Dataset records:
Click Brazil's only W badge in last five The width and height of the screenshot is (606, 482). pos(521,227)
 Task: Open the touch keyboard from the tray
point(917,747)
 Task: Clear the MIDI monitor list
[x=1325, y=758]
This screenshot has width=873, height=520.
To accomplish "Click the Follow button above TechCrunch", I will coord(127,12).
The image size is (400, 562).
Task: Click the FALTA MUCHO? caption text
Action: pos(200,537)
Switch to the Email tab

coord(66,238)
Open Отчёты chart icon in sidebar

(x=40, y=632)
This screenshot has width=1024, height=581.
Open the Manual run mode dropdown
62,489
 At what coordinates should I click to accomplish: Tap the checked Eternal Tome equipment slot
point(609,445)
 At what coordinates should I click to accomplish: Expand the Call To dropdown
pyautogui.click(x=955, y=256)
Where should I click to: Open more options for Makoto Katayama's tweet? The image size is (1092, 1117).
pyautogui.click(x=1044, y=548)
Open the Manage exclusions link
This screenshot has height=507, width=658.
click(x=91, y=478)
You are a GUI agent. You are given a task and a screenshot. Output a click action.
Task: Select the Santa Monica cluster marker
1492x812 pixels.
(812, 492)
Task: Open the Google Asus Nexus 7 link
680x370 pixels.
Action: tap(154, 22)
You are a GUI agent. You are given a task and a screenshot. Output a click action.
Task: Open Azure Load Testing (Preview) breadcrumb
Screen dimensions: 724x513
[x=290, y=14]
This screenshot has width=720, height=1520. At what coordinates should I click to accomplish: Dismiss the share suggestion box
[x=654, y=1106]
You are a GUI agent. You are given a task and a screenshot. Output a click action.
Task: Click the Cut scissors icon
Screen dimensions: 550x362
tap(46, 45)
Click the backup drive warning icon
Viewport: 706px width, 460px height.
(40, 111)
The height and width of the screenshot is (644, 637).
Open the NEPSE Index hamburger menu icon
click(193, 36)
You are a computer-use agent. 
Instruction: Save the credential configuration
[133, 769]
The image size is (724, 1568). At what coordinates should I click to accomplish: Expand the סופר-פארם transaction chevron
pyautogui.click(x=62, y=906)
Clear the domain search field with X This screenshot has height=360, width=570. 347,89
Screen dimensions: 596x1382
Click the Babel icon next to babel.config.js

The problem: Give again exactly, and only, the lines above starting at the one with "Switch to the Email tab" and ending at the one with "Open the Manage exclusions link".

Response area:
Switch to the Email tab

coord(66,238)
Open Отчёты chart icon in sidebar

(x=40, y=632)
This screenshot has width=1024, height=581.
Open the Manual run mode dropdown
62,489
 At what coordinates should I click to accomplish: Tap the checked Eternal Tome equipment slot
point(609,445)
 At what coordinates should I click to accomplish: Expand the Call To dropdown
pyautogui.click(x=955, y=256)
Where should I click to: Open more options for Makoto Katayama's tweet? The image size is (1092, 1117).
pyautogui.click(x=1044, y=548)
Open the Manage exclusions link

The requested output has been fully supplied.